According to the authors, this is the first report of the species in Mindanao and the second report on insular cave systems. Moreover, its presence in Baga Cave supports its classification as a troglophile, an organism that preferably live inside caves, says authors.

The presence and colonization of the common house cockroach in caves have been attributed to effects of human disturbances like uncontrolled entry and bat hunting. Historically, P. americana has been noted to outcompete and cause the extinction of other species. For instance, the authors cited a study which reported the presence of P. americana in several caves in Malaysia and Thailand noting the species to have caused the declining population of Pycnoscelus striatus (Kirby) in Batu Caves, Malaysia.

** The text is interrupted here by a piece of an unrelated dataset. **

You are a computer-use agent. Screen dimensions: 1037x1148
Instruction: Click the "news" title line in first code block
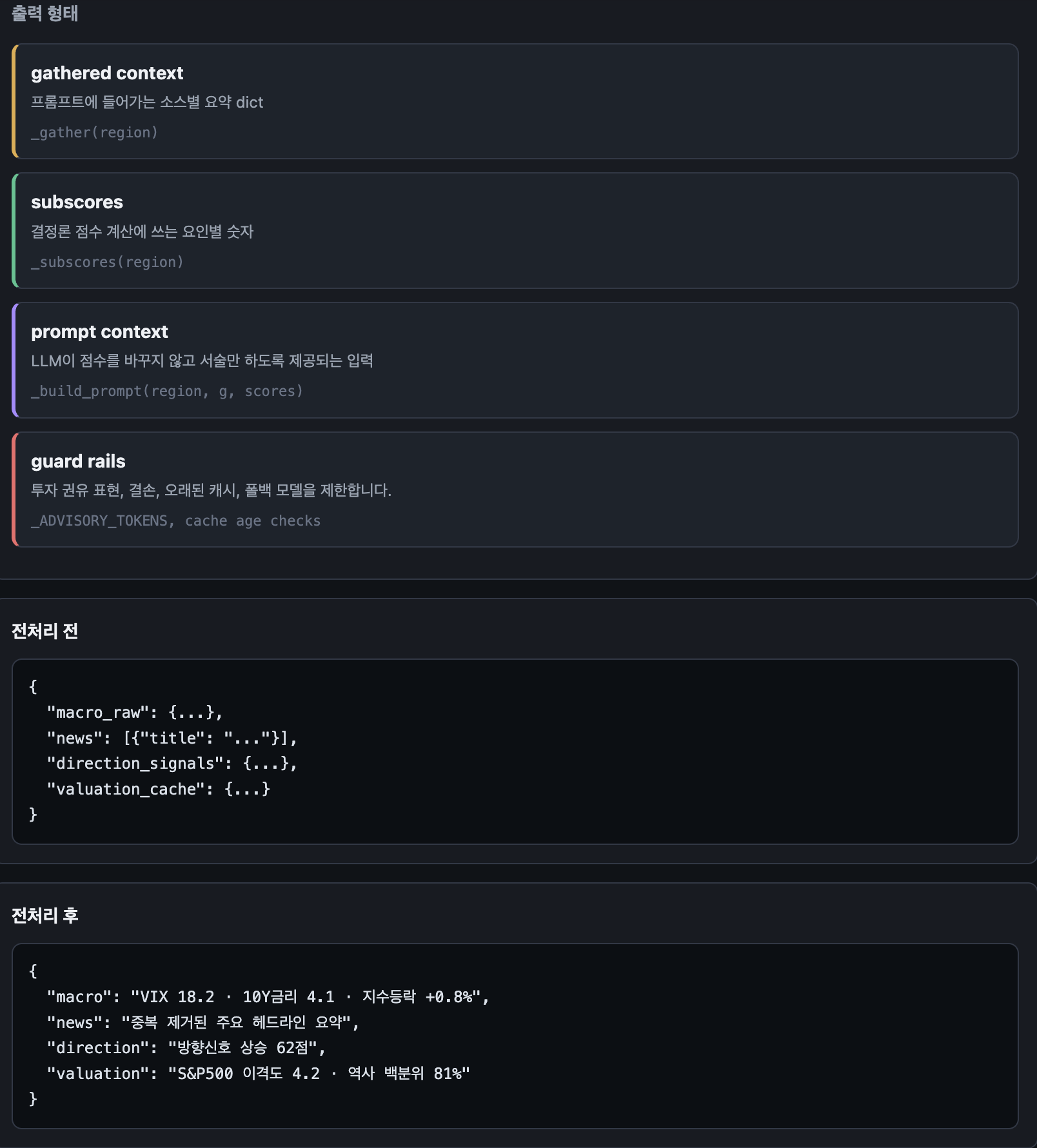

Having recorded the presence of invasive alien species (IAS) like the Periplaneta americana, the authors noted that the disturbances brought about by human activities affect not only the above ground habitats but are also detrimental to subterranean environments. Furthermore, they emphasize that more studies on the effects of IAS in cave environments should be done in order to provide critical information in that will aid designing mitigation, conservation and management plans for these delicate habitats.